The new version of CPI detects anomalies in the metrics and acts on them by lowering the importance of these metrics in calculations. As a result, we have an algorithm that prevents one metric from going wild and taking the whole CPI with it. Also, articles that don't fit in the general pattern have a better chance of scoring higher values than before. 

 

Understanding the new Exposure CPI score

Let's see how the new calculations affect the Exposure CPI score using the example of an article with a high number of social actions, but lower than expected visits on the site.

The second version of the algorithm would allow the high number of social actions to push Exposure CPI higher than deserved.

But, with its third, perfected version, the algorithm will know that behavior on social networks is not in-tune with the behavior of readers on the site. It is smart enough to adjust the importance of the social actions for that article when calculating Exposure CPI.

 

Understanding the new Engagement CPI score

As for the Engagement CPI score, the algorithm is smart enough to know which articles are different from the others published on the same website, and what behavior could be considered as expected.

For example, in the case of the longer articles, the algorithm knows that it cannot expect the same values of Read Depth as it can with shorter articles. This allows a fairer treatment of longer pieces when it comes to engagement.

The new version of the CPI values harmony among metrics - even when all numbers paint the same picture about reader behavior.

This is accomplished by taking into account the weight of metrics, which are upgraded and calculated on the fly by using non-linear functions. Functions establish what "normal" is and what should be considered as an "anomaly" during each calculation.

 

New Loyalty CPI is a revolution for itself.

Up until now, we have been able to measure how many articles managed to attract highly engaged returning users.

But with the new Loyalty CPI, it is now possible to measure an article's ability to engage Loyal Readers.

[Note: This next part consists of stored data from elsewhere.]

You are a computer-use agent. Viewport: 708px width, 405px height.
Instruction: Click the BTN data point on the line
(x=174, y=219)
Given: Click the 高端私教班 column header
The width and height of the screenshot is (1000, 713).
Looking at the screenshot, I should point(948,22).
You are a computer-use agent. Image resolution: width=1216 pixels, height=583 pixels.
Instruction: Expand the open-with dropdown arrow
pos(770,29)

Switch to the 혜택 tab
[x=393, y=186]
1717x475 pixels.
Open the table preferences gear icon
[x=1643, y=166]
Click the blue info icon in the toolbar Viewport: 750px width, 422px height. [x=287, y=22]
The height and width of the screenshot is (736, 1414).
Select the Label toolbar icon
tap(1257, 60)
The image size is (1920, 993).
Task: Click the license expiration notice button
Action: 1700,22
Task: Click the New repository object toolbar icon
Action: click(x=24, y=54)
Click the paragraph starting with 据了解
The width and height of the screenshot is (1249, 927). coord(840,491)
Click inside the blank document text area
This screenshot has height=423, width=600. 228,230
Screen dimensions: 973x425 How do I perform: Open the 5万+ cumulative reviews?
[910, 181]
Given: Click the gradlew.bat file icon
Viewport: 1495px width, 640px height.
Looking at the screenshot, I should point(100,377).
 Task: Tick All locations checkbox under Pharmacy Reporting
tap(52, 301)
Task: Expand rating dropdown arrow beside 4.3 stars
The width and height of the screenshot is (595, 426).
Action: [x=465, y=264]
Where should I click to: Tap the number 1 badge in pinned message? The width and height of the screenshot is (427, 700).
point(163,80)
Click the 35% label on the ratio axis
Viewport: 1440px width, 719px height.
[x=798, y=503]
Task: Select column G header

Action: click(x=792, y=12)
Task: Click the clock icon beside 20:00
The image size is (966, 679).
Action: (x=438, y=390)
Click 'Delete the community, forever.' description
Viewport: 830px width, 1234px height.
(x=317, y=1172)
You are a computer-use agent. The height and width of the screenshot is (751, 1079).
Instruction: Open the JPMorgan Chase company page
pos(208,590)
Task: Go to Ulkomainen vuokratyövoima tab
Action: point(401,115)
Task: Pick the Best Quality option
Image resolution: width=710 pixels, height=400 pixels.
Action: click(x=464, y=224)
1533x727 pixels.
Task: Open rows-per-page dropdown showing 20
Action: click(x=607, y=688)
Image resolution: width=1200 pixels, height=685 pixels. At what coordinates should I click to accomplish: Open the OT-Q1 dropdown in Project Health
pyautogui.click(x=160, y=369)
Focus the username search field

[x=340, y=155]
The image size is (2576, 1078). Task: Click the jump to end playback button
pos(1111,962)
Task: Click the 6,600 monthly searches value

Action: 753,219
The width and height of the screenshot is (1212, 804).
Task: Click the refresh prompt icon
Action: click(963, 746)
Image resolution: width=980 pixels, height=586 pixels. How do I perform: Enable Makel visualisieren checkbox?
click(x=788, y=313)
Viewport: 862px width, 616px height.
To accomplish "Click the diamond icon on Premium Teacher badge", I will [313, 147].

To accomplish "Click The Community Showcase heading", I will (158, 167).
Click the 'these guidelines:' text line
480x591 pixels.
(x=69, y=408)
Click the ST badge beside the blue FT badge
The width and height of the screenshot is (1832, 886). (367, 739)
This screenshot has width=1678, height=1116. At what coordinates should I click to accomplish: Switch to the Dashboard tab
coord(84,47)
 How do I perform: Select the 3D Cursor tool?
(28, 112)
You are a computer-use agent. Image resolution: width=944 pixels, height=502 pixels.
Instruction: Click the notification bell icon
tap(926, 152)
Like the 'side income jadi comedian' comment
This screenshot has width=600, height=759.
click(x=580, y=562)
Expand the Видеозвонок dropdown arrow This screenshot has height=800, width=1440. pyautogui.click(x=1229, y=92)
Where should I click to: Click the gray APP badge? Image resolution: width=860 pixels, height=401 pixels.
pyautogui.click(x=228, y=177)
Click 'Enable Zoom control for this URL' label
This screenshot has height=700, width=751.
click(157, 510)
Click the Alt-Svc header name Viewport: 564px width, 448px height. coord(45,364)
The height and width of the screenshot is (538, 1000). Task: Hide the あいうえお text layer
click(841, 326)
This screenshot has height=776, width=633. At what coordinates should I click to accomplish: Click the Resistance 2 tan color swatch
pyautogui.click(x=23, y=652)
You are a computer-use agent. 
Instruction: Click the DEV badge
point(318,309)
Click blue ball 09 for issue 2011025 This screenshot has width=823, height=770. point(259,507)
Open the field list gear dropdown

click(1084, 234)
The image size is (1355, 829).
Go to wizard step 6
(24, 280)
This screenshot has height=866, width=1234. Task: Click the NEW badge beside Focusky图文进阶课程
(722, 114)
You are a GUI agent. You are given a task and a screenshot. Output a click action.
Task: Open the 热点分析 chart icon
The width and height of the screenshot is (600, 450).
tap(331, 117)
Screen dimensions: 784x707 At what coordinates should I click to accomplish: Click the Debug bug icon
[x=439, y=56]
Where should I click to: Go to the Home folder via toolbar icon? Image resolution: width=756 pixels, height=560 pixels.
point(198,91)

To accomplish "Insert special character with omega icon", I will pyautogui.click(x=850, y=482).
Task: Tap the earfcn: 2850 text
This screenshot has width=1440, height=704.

Loyalty CPI doesn't work on aggregated data anymore. The third - and most advanced - version of the algorithm, first establishes two things:

  • Loyal reader base
  • The degree of loyalty of each reader on the site

Then, it looks at the volume, percentage, and quality of those loyal readers in the readership of the observed article. These three factors are used to calculate the Loyalty CPI of each individual article.

 

Why does the Loyalty CPI matter for your publication?

With this new approach in calculations, you can finally answer the questions such as:

  • Which content is most loved by your loyal readers?
  • Where should you look for patterns that nurture loyalty among our readers?
  • Which content is driving subscriptions?

The answer to all these questions is: high Loyalty CPI score. It can be safely used as your "north star" metric in this context.

 

How does the industry define a "loyal reader"?

Up until now, we defined a loyal reader as "highly engaged returning reader". Despite the fact that it was the most advanced definition of reader loyalty commonly used in the industry, we saw that there were a few issues with this definition:

1. "Loyalty" is a complex notion, tied to one person's behavior, so it must be measured on the visitor level. In the past, our infrastructure allowed measurement only on an aggregated level.

2. The definition of the "returning reader" is not really informative. The fact that somebody returned to a website doesn't really tell us anything about the reader's relationship with the publication in question. And it most certainly doesn't tell us how loyal the reader is.

While waiting for our infrastructure to catch up and allow us to measure individual readers (without any personal data, fully GDPR compliant), our Data Science team experimented with a lot of things. Even giving more value to advanced metrics like recency and frequency was simply not enough.

 

How does Content Insights define a "loyal reader"?

We needed something that could tell us if your site is truly a part of a visitor's routine: if they come to your site regularly, day by day.

So, we started to measure "Active Days" of each reader - a day is when they opened at least one article on your website. When readers have more active than inactive days, we call them "sequential".

Or, to be even more precise, the data has to show they have built a habit around your publication and that it is indeed a part of their reading routine. You can think of it as "returning" but with enough depth and certainty for the notion to actually have value for editors.

This is why we expanded our old definition:

A Loyal reader is a habitually highly engaged reader. It's a visitor who reads articles on your site as part of their routine, and finds them engaging most of the time.

Only when you are part of a person's routine and they like it that way - can you say that you have a meaningful relationship with them that you can call loyalty. And the degree of engagement of this particular reader base is actually a degree of their loyalty.

By measuring things this way, we are actually measuring the momentum of their relationship with your site like never before. We can detect when that momentum is on the rise, and we can detect when a loyal reader is slipping away.

Knowing this is crucial for your editorial strategy, especially if you're operating on a subscription business model. You will know which content is valued more by your loyal readers and thanks to these insights - you will be able to develop meaningful strategies and make them stick around.